The Hard Learning Moments

So I know it has been awhile since I last made an entry here.  Something happened yesterday though that I want to share.  I am a husband and father to two great kids.  Each kid is wonderfully different with a son who (hard to believe) is 14 and a daughter who recently turned 10.  We also have 2 dogs who require exercise and love to join us on our wandering adventures.  One dog is a pup who is less than 10 months old, the other is a well behaved, easy going, 8 year old shepard mix.

Last evening we started out from our house like we have many times previously.  We ambled slowly across the field behind the house.  My son walking slowly, stopping and taking photos of the timothy and clover and the setting sun; my daughter running about trying to wear down the puppy's energy.  We make it to the small stream behind the house and explore the gravel bar and let the dogs play in the water.  My daughter steps out onto a log, like she has a few times before.  The pup decides to follow her and falls in and we all laugh a little as the dog struggles back onto the log and back to shore.  It really was comical looking.

The comedy quickly changes to drama however.  The dog had made the log wet and slippery and as my daughter made her way back to shore, she slipped and fell into the stream.  Now, she didn't fall right in but manged to catch herself on the log and only got wet up to her knees and a little on her coat.  The water was cold and the October air was cool so almost immediately she started trembling.

At this point my actions are going to be controversial maybe.  I didn't want to make it a bigger deal than it was so I calmly helped her out of the stream and onto shore.  I asked her if she was alright and she said yes.  I asked her if she wanted to continue on the walk and she adamantly said no.  At this point the dogs still had tons of energy and we had only been walking 10 minutes so I wanted to continue.  Ready?  Here is the hard part.  I saw an opportunity to show my daughter how tough and independant she could be and so I suggested she walk back to the house on her own and get changed and meet us a little further along our walk.  It was harsh but I didn't want a small thing like falling in a creek to get the best of her.  I realize at 10 years old this can be tramautizing but to that point she hadn't been crying, seemed physically fine, and I know she is tough.
My daughter on a hike we did last fall.

Tears started to form in her eyes but I stayed calm and held my ground.  I told her she could easily get home and I would meet her there in a bit to restart our journey.  She too held her ground and had made up her mind that she wanted to change and was not hiking furher in wet socks and sneakers so she headed off for home.  As I watched her turn back to the house I was proud and torn and the same time.

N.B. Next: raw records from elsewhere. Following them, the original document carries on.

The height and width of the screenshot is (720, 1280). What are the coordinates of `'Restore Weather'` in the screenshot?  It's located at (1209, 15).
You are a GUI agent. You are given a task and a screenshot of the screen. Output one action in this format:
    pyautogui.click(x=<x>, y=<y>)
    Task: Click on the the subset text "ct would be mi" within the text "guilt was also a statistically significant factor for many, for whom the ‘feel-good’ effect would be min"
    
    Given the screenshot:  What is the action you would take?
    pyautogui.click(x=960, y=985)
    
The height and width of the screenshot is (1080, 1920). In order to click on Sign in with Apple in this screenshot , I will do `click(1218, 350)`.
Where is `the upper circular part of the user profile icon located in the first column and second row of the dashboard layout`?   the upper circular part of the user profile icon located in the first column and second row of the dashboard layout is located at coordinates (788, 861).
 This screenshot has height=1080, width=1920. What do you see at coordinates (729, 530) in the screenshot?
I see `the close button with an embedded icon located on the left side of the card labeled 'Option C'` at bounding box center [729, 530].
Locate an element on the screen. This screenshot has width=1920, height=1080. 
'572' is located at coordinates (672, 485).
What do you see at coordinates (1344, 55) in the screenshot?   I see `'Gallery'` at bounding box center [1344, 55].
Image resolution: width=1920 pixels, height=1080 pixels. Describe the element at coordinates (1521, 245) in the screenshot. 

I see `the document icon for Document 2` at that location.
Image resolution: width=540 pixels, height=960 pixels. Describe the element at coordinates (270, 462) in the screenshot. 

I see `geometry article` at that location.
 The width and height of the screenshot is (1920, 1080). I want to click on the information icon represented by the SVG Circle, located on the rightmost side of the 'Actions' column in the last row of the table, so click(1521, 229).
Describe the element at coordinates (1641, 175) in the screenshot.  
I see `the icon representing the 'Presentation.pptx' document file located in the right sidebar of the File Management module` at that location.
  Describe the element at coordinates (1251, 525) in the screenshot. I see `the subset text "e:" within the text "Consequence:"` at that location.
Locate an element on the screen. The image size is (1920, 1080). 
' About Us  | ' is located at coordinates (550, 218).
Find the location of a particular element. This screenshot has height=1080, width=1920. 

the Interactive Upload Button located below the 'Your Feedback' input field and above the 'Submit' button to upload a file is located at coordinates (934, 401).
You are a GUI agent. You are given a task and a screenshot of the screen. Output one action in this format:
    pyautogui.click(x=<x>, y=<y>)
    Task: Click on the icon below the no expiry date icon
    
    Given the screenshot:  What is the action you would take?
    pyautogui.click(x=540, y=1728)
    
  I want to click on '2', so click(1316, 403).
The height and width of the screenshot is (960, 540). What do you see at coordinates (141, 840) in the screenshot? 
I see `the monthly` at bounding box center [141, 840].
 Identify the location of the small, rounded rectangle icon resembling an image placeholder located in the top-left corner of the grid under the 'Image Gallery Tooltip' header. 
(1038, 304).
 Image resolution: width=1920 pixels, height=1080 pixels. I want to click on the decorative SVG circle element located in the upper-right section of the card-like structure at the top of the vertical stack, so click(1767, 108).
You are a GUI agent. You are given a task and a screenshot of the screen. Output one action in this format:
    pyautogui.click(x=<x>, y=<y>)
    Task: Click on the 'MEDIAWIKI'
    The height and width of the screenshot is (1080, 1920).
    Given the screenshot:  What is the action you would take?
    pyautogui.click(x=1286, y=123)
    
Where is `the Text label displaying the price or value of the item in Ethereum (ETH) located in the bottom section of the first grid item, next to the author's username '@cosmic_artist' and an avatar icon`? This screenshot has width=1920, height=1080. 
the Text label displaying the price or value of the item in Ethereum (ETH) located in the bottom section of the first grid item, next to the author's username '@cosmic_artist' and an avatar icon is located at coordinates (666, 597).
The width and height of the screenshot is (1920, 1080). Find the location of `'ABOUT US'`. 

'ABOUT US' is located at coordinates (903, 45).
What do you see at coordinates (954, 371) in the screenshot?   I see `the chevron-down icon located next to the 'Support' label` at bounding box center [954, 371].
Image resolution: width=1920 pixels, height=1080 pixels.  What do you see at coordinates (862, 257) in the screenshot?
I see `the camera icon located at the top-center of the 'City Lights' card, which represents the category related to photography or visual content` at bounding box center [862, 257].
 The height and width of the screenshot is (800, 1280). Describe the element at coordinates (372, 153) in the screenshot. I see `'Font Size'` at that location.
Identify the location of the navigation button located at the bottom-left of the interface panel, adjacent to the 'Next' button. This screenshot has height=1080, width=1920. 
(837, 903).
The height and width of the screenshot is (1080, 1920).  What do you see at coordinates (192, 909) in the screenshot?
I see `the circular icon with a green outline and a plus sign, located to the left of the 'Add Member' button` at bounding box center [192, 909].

My son wanted to help his sister and offered to walk back with her but I insisted she could go on her own.  As she headed off he and I headed the other way to take an alternate, slightly longer route to the house where we met back up with my daughter who had changed and was ready to go again when we got there.  Our evening wander from that point was uneventful and enjoyable as we talked about the fall colors, we saw deer and hunters ironically, and simply enjoyed watching the dogs chase crickets and each other.

Later that night I tucked my daughter into bed and I made a point about telling her how proud I was of her.  How I admired the way she handled the situation that evening.  She said she was embarassed and felt like she let me down but I encouraged her telling her that she took a tough situation, made a decision to come home, stuck to it, and then overcame the obstacle.  Then she looked at me and said "I wasn't going to let the brook ruin a good night for a hike."  At that point I was relieved because I think she fully embraced the moment and the character building I was trying to create, whether she knew it or not.

Being a dad can be a challenge but when things like this work out, I am thankful.